Part of a data file:

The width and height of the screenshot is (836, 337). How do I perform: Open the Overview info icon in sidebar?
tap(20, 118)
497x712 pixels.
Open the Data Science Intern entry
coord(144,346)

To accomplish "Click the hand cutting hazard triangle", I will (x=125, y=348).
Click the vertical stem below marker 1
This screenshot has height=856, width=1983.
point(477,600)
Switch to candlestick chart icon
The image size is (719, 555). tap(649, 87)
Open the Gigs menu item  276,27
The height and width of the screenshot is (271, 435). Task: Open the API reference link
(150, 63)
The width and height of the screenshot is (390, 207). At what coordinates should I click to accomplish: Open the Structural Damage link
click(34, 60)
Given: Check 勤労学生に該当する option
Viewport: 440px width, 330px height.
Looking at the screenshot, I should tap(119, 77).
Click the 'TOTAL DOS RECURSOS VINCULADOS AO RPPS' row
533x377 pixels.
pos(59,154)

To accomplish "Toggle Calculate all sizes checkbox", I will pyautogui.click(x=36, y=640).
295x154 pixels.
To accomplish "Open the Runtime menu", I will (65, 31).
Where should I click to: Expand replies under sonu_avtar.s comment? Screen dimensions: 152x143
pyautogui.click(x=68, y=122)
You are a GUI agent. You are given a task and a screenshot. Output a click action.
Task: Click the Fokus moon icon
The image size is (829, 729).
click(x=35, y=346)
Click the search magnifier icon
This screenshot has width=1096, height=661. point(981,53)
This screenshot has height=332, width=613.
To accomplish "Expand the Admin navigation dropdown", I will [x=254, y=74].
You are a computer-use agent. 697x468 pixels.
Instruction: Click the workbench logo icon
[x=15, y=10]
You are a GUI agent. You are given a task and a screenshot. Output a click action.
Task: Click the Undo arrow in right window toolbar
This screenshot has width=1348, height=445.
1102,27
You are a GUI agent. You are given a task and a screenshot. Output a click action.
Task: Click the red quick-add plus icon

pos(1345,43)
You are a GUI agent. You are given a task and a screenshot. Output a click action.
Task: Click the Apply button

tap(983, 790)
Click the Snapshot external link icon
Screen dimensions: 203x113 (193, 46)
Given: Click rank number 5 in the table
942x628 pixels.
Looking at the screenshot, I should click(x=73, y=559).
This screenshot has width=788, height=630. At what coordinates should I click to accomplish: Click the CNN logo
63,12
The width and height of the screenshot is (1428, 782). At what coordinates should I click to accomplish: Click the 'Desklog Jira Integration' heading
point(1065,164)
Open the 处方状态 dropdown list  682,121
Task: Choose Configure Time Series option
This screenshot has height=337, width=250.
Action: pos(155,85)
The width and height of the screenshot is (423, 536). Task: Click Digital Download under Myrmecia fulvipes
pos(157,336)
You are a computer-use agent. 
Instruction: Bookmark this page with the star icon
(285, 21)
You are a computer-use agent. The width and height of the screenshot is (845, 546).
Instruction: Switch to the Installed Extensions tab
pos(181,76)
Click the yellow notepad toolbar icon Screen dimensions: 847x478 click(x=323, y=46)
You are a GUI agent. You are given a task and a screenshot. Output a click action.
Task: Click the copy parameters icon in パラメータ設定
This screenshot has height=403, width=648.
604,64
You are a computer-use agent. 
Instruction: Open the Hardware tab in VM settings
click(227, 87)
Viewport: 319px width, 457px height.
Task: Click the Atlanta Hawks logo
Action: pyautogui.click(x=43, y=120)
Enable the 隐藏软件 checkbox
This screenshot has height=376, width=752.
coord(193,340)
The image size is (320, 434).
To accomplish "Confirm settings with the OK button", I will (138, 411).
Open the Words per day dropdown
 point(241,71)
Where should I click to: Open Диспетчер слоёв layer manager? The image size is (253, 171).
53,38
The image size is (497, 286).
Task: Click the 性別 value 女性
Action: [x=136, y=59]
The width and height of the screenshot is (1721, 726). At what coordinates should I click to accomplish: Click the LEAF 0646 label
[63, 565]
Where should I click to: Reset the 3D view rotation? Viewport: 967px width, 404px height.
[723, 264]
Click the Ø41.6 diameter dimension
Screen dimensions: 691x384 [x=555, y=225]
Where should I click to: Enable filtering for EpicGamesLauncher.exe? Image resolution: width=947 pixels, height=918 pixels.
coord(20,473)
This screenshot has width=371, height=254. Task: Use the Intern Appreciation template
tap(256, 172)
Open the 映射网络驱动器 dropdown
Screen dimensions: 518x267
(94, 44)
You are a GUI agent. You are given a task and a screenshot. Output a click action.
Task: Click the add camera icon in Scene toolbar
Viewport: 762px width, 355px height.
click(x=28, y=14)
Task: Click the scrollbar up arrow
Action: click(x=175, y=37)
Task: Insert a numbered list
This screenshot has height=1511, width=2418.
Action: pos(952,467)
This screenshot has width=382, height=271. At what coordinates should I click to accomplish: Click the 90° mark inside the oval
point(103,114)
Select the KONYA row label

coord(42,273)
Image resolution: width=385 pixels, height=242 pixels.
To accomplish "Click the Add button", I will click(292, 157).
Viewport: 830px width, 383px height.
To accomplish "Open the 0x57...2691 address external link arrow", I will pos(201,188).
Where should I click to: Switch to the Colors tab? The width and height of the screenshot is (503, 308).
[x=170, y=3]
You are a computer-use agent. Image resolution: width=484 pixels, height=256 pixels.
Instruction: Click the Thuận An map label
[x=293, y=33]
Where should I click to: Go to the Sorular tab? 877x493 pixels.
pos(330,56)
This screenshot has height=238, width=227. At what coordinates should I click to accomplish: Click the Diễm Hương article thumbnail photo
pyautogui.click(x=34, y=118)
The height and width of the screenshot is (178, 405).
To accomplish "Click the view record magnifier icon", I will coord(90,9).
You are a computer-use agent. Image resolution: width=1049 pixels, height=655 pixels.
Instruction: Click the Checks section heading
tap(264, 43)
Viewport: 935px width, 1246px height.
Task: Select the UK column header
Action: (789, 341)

→ Given exercise:
Can you lay out the entries as a Markdown table with the columns No. and Line, starting at the line that contains "The width and height of the screenshot is (1721, 726)." and ending at the line that contains "Screen dimensions: 691x384 [x=555, y=225]", leaving out any blank lines?

→ Response for this exercise:
| No. | Line |
|---|---|
| 1 | The width and height of the screenshot is (1721, 726). At what coordinates should I click to accomplish: Click the LEAF 0646 label |
| 2 | [63, 565] |
| 3 | Where should I click to: Reset the 3D view rotation? Viewport: 967px width, 404px height. |
| 4 | [723, 264] |
| 5 | Click the Ø41.6 diameter dimension |
| 6 | Screen dimensions: 691x384 [x=555, y=225] |